Press Release
Evaluating the Accuracy of Algorithms in Measuring Interbank Lending
March 10, 2015

NEW YORK—Algorithms used by researchers to identify transaction-level activity in the federal funds market are ill-suited for this task, according to a new study from the Federal Reserve Bank of New York. 

The U.S. federal funds markets is an interbank market for unsecured, mostly overnight loans of reserves held by banks at the Federal Reserve Banks.  The traditional source of data on the fed funds market is based on fed funds trades reported by the major fed funds brokers to the New York Fed.  However, an alternative source of funds data, used exclusively to conduct academic research, utilizes algorithms that search all transactions sent over Fedwire to identify pairs of payments that look like fed funds loans. 

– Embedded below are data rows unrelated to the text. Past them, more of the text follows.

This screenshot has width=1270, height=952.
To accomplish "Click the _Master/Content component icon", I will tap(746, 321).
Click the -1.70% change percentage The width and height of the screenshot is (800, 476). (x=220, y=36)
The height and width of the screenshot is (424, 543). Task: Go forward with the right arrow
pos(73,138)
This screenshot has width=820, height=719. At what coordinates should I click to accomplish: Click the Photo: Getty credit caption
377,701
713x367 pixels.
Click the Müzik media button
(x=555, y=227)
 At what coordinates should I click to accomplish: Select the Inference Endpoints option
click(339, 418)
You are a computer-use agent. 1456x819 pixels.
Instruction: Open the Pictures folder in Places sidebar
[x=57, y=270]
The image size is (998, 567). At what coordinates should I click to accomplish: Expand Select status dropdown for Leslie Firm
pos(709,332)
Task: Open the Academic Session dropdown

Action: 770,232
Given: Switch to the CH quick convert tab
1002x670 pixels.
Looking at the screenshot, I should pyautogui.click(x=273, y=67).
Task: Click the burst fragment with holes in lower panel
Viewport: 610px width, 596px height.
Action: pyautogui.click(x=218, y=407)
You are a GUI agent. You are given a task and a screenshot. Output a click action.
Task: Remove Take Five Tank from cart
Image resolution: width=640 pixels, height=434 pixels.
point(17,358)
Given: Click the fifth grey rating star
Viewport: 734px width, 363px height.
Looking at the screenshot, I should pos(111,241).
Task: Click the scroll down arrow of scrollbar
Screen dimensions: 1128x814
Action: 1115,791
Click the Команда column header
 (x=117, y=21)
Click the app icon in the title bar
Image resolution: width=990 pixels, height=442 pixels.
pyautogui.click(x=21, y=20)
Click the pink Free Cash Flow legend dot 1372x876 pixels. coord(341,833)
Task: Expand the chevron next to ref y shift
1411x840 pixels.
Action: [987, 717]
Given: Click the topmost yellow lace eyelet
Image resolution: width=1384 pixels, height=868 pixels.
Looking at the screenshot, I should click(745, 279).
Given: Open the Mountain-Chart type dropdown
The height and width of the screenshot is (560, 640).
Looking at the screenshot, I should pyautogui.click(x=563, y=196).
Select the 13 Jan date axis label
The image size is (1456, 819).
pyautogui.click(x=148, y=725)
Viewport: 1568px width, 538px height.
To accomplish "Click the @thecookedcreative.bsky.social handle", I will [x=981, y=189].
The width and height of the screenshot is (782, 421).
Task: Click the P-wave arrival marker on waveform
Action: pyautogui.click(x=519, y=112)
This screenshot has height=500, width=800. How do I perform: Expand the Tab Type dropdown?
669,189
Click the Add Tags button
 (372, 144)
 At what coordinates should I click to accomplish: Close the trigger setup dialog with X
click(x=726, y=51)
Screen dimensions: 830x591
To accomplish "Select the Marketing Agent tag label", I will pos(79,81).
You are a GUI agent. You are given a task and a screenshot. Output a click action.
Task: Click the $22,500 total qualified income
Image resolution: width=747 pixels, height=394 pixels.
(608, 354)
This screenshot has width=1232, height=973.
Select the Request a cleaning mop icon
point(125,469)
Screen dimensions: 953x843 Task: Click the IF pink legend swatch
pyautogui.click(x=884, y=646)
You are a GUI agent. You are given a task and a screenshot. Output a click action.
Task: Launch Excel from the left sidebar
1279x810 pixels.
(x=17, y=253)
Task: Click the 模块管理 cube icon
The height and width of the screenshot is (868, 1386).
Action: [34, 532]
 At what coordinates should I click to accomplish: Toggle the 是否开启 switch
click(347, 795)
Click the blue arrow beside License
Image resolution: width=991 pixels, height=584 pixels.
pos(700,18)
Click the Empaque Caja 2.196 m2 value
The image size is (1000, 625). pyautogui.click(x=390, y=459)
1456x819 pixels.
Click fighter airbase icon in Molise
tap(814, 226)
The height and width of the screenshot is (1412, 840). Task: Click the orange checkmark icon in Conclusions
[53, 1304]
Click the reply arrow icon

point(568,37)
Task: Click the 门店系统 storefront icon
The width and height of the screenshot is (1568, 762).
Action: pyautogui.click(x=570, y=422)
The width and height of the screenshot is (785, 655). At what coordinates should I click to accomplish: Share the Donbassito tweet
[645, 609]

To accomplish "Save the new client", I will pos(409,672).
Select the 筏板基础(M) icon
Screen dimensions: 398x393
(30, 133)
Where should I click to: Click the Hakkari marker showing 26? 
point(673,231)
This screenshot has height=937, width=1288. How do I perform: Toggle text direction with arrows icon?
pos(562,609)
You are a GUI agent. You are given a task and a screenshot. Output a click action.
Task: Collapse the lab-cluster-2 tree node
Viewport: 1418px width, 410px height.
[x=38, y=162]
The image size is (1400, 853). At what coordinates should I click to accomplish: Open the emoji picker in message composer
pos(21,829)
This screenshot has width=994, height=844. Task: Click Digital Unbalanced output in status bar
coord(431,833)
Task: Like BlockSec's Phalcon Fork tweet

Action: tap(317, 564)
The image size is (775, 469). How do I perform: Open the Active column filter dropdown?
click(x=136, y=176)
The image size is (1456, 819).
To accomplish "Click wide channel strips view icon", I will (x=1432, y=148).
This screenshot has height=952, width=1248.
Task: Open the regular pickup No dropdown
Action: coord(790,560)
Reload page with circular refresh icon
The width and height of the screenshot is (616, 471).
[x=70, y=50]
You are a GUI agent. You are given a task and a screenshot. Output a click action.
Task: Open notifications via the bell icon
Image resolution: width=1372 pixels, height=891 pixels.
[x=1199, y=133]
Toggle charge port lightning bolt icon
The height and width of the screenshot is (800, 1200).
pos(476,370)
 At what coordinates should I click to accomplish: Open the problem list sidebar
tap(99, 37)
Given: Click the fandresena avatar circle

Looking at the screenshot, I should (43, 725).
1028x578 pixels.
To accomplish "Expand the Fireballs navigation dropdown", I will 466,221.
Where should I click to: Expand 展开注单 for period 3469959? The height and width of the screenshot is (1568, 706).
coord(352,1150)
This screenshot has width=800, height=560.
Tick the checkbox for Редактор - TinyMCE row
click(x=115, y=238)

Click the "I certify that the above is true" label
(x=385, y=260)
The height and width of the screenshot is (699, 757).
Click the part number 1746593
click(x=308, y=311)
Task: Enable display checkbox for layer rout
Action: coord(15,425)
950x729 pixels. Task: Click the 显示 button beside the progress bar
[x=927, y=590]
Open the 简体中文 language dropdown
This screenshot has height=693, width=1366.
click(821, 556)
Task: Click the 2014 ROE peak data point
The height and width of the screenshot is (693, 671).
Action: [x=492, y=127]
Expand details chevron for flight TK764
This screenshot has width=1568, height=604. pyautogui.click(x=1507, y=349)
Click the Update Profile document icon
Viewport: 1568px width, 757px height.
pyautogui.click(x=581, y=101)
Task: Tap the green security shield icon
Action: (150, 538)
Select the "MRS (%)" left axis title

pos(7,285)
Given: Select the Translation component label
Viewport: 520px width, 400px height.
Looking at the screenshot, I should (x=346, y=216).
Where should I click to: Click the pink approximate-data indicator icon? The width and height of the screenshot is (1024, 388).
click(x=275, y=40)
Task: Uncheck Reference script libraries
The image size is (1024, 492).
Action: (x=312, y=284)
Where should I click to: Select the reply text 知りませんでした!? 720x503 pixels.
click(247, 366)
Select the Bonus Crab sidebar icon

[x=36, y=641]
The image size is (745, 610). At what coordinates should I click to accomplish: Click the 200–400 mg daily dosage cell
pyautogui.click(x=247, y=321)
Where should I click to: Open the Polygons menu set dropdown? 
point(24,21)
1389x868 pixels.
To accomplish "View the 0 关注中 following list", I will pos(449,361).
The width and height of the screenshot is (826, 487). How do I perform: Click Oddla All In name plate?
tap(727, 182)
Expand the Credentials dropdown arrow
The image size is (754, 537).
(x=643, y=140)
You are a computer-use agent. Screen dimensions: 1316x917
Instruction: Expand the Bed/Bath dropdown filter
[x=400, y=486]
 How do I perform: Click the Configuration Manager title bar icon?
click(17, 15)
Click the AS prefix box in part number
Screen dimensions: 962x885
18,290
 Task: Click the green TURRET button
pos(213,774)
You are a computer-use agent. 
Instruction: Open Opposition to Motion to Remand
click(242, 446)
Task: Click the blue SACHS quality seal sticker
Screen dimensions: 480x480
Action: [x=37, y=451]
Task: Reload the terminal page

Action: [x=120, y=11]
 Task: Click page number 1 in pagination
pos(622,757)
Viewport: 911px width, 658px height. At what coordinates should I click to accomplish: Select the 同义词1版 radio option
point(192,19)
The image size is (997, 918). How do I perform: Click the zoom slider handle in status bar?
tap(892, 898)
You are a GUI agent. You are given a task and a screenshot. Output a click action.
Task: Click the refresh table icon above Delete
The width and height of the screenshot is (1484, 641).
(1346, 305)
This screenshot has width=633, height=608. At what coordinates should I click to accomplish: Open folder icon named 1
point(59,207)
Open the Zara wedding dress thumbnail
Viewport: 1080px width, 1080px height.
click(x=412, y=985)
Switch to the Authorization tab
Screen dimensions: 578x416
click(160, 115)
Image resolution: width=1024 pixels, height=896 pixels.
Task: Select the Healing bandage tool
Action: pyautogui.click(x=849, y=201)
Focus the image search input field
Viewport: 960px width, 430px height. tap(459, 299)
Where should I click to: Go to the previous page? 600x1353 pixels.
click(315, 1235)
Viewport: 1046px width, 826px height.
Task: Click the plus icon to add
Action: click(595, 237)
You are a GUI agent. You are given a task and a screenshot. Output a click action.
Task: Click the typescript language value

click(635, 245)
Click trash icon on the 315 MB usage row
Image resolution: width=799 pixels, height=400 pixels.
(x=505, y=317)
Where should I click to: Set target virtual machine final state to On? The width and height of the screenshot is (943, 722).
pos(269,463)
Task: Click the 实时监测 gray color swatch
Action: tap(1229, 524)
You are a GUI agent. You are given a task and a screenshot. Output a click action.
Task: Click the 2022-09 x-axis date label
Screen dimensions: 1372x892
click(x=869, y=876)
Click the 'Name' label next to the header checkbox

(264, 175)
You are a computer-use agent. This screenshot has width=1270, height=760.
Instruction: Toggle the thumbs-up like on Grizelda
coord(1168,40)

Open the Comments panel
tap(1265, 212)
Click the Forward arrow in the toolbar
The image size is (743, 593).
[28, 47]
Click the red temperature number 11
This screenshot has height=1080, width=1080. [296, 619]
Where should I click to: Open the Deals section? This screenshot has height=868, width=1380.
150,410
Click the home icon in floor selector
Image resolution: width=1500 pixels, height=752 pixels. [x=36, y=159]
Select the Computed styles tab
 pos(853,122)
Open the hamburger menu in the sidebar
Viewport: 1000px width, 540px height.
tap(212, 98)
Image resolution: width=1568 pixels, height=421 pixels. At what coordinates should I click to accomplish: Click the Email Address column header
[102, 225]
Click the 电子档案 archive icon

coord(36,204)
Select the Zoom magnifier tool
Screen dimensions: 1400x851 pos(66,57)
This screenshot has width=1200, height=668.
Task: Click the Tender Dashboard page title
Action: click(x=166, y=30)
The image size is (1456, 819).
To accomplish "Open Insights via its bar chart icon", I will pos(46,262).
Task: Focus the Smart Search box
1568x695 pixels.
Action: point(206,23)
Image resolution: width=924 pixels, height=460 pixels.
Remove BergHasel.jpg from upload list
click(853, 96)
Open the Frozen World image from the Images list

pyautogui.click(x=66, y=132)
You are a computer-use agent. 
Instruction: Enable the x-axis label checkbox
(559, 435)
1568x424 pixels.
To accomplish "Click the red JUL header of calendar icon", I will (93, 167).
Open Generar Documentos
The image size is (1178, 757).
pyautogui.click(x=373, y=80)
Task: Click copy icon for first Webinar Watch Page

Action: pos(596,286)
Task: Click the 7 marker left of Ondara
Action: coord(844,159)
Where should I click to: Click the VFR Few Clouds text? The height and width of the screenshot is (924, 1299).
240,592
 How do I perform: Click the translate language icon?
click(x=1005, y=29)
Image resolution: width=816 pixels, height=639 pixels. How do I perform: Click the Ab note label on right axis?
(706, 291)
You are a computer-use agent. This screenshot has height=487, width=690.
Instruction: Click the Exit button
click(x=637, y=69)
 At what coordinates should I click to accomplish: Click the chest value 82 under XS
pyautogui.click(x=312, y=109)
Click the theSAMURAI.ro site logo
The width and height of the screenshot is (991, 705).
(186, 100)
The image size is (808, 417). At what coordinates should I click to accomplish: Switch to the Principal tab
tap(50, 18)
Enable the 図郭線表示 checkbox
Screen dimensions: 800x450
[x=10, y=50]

In “Challenges in Identifying Interbank Loans,” New York Fed economists Olivier Armantier and Adam Copeland formally test how accurate these algorithms are in identifying individual fed fund transactions.  To accomplish this objective, the authors compare a set of payments known to be fed funds transactions from 2007-2011 with the set of payments pegged as such by an algorithm.  The authors find that, for the period, an average of 81 percent of all pairs of payments identified by the algorithm are not, in fact, fed funds transactions conducted by the two banks, while an average of 23 percent of the banks’ actual fed funds transactions go unrecognized by the algorithm. 

These results, the authors conclude, raise serious concerns about the appropriateness of using the algorithm’s output to study the fed funds market. As a consequence, the findings raise questions about the validity of empirical results previously obtained using the algorithm’s output. Finally, the analysis underscores the need to demonstrate formally, prior to any analysis, that the indirect inferences produced by an algorithm are accurate.

Olivier Armantier is an assistant vice president and Adam Copeland a research officer at the Federal Reserve Bank of New York.